◆ **OBJECTIF A**
Relevez tous les noms de villes et de pays cités dans le texte sur la peine de mort.
◆ **OBJECTIF B**
Recopiez à l'identique, dans le texte sur la peine de mort, le passage qui s'ouvre sur les mots contenant « Bonjour-bonjour » et se clôt sur « Charleston en 2015. ».

◆ **TEXTE RETENU**
Bonjour-bonjour
On l’apprend aujourd’hui : le tribunal d’appel rejette le pourvoi contre la condamnation à mort de Dylann Roof, le jeune extrémiste qui avait criblé de balles neuf fidèles noirs dans une église méthodiste de Charleston en 2015.
« Aucun résumé clinique ni analyse juridique fouillée ne peut totalement rendre compte de l’atrocité de l’acte de Roof. Ses crimes le placent sous le coup de la sentence la plus sévère qu’une société juste puisse rendre », ont conclu les juges du tribunal de Richmond, dans leur arrêt rendu à l’unanimité. (Lire ici)
Il y a des lois qui ne passent jamais tout à fait dans l’opinion publique : on le voit avec la loi autorisant l’IVG (puisque parler d’avortement révulse avant même de savoir ce qu’on veut en dire) ; il en va de même avec la peine de mort. En France son abolition a dû être introduite dans la constitution pour éviter que les pro-peine de mort ne la fassent remonter à la tribune de l’Assemblée nationale pour un oui ou un non. Aux États-Unis la question n’est semble-t-il pas posée : il y un bien moratoire sur les exécutions au niveau fédéral, mais rien au niveau des États : et ce moratoire ne prétend pas se justifier par l’injustice d’une telle condamnation, mais seulement de son application (1)
Et surtout si l’on relit (ci-dessus) la déclaration des juges du tribunal de Richmond, on note que la peine de mort est la sentence la plus sévère qu’une société juste puisse rendre.
Une société juste peut donc le rester tout en prononçant une sentence de mort et en la faisant exécuter. Est-ce exact ?
- D’où viendrait donc la légitimité de la peine de mort ?
Certains ont fait de la peine de mort une sorte de loi du Talion, appliquant comme punition le mal infligé à la victime. C’est ainsi qu’Alphonse Karr écrivait en 1840 « Si l’on veut abolir la peine de mort, en ce cas que MM. les assassins commencent ».

◆ **DONNÉES FOURNIES**

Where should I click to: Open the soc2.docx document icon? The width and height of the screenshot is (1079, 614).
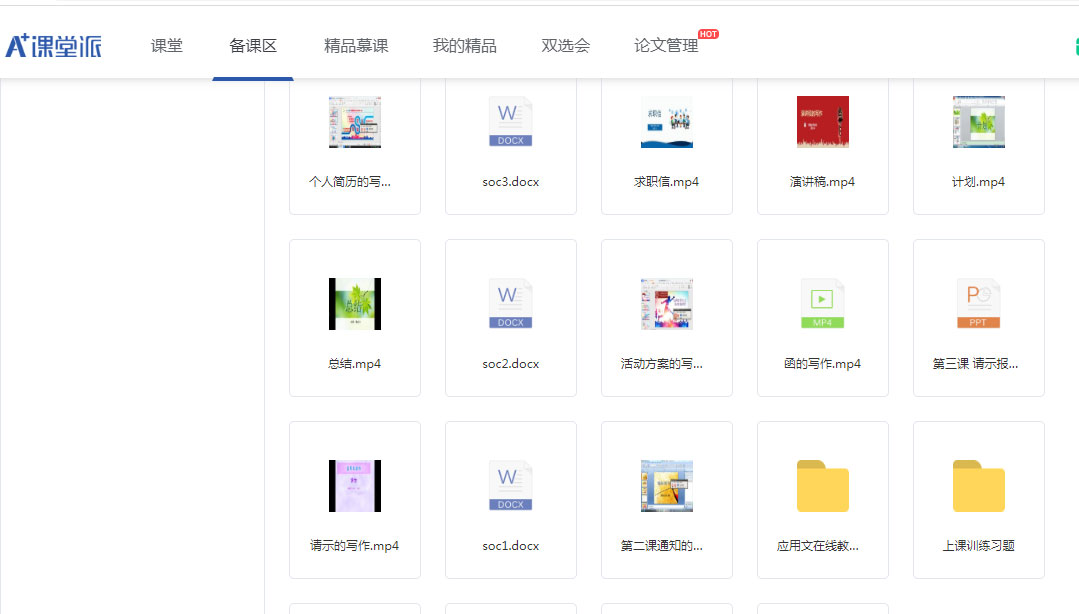[x=510, y=304]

◆ **RÉSULTAT ATTENDU A**
Charleston, Richmond, France, États-Unis

◆ **RÉSULTAT ATTENDU B**
Bonjour-bonjour
On l’apprend aujourd’hui : le tribunal d’appel rejette le pourvoi contre la condamnation à mort de Dylann Roof, le jeune extrémiste qui avait criblé de balles neuf fidèles noirs dans une église méthodiste de Charleston en 2015.